Homemade "treasures"...
This weekend I decided to put myself to the test. I wanted to see if my aprons were something that only I and my friends would like or if they could appeal to impartial shoppers. My friend Angie came out to visit me from California with the intention of joining me in our very first craft fair. We gathered up a bunch of aprons that we’d sewn over the summer, rigged up a coat rack with a CD holder on top and set up on the street. Phoenix’s art galleries hold openings the First Friday of each month and local crafters set up tables in the vacant lots that dot the downtown art neighborhood. There are usually musicians who set up makeshift stages. There are no fees, no auditions to play; it’s completely DIY so you have to be willing to take charge of everything. Some vendors mooch power from the galleries and shops by running extension cords; a band last night brought their own gas powered generator, some go unplugged. Angie and I took some camping lanterns, but we didn’t need them because we found a good spot under a street light on the busy corner of 5th and Roosevelt.
"Get Your Red-Hot Aprons Here!" The tenacious Angie Skull.
We were so excited all day, ironing our aprons, pricing them, making a cute poster, rigging up the coat rack so that we could hang our aprons. No sooner had we set up our aprons than a huge gust of wind kicked up and knocked our rack of freshly pressed aprons onto the ground. We picked them up dusted them off, but the wind wouldn’t let up. Our apron poster fell over about a hundred times, our rack and all the aprons fell over 3 more times and we were seriously bumming thinking that we would have to take turns holding up the rack all night. When my husband and daughter showed up with sandbags they’d “borrowed” from a construction site. We weighted the coat rack down so that it would teeter in the wind but not fall over without giving us a chance to catch it.

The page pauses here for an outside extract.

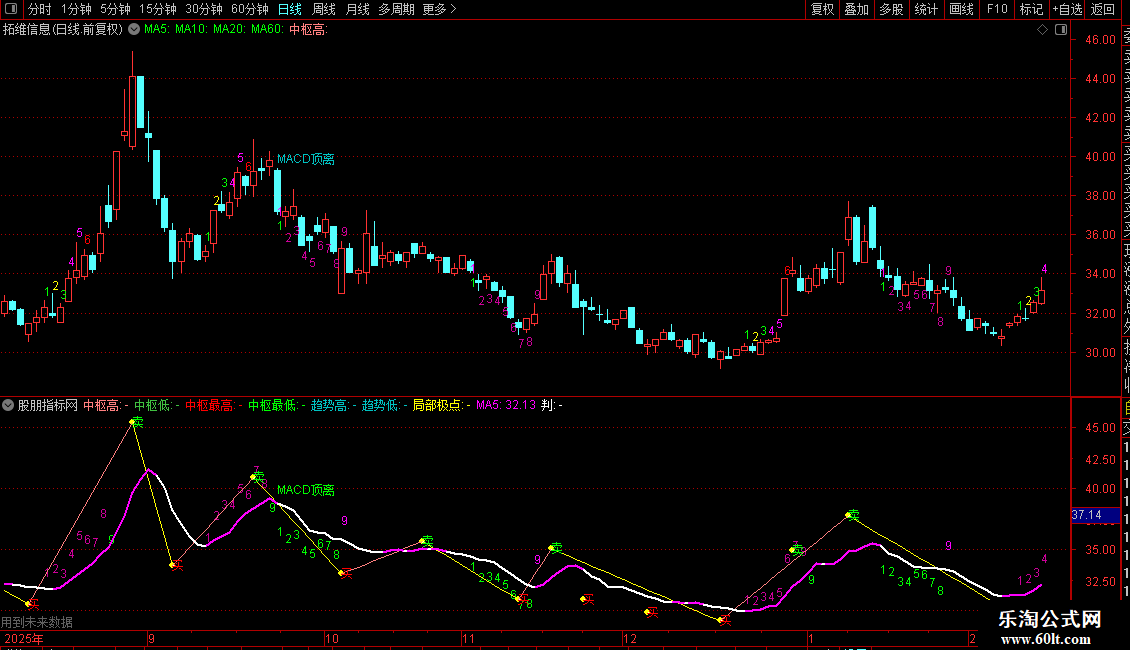Click the diamond icon above the price axis
This screenshot has height=650, width=1130.
(x=1041, y=30)
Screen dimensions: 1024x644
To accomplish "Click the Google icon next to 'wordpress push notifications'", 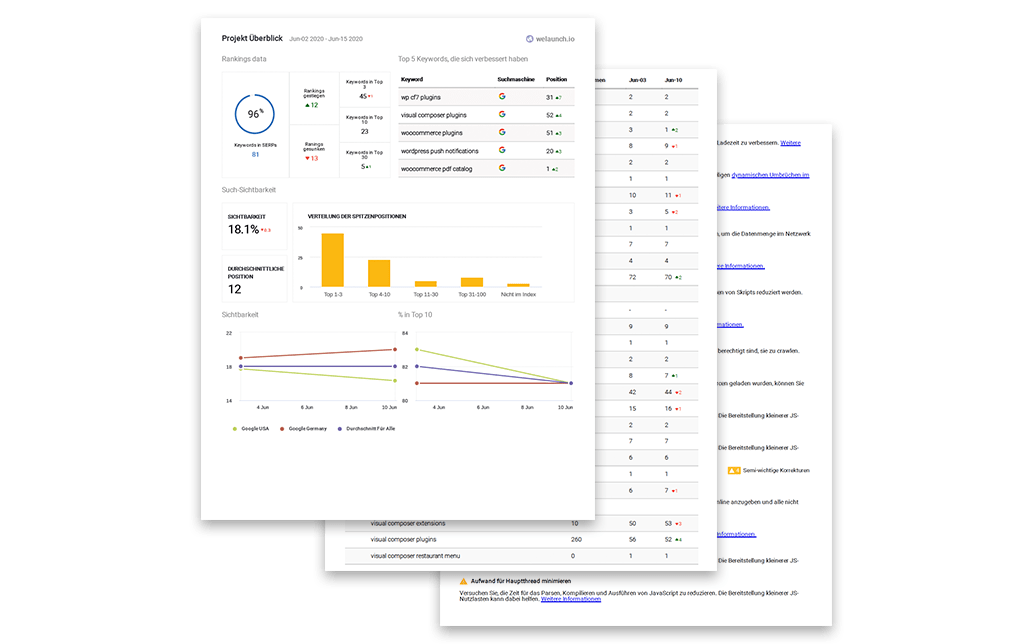I will pyautogui.click(x=502, y=149).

Our mood improved after that but we still had to hover pretty close to our stuff. The up side of that was that we heard everything people said about our work and it was all complimentary. The downside is that we behaved like preschool mothers on the first day of school, not because we were worried about our aprons but we didn’t want to have an unsuspecting shopper get knocked over by an avalanche of aprons. I think we scared the customers away. After a couple of near accidents, Angie and I really did end up having to take turns holding up the rack. It was demoralizing. I was ready to pack the stuff up and give up, but Angie, who is one of the stubbornest people I know, insisted that we stay. After a while a large parade of zombies passed by. About fifty or sixty people dressed like something out of Night of the Living Dead walked through the crowd, all of them in character. Not one was smiling or chatting with a friend. That cheered me up, as zombies always do. A few minutes later, a group of people dressed in very fine and elaborate Ghostbuster outfits rushed by on their way to solve a case. A local roller derby outfit, The Coffin Draggers were there selling sweets to raise money for their team. How could I be bummed?

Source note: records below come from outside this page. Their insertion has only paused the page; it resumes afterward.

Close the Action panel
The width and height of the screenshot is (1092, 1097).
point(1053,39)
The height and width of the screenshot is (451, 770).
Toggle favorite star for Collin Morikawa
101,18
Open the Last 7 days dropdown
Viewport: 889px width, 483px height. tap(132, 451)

After three and a half hours, Angie had sold three aprons and I’d sold one. I had told myself that I’d be happy if I sold even one apron, but the one I sold was to a friend, so I proved nothing. I did learn lots of things my first craft fair. I learned that I should iron my aprons the night before, that I should check the weather report and most importantly, that I have friends who appreciate (and even pay for) my homemade goods just because they’re my friends. That is the sweetest lesson of all.
Click on my Flickr badge in the blog margin to see some more of my homemade aprons.
3 comments:
don't give up, when I did the punk rock drive in. NO ONE bought anything, no brownies, no buttons or postcards. But you have to keep on trying, which I know you do this anyway. Next time will be Better!
dw
It sounds like you made the best of a bad situation. Next time you may want to talk to some of the other vendors in advance to get advice on specifics about the location, the clients, stuff like that. Each fair is different and even though you didn't sell very much this time you could show the exact same aprons in another location and sell out. So don't give up, just do your homework. The aprons are sweet!
Hi Alice and
Angie wow those are great aprons...I've been crafting myself...I will send you a photo of what I've been doing too ......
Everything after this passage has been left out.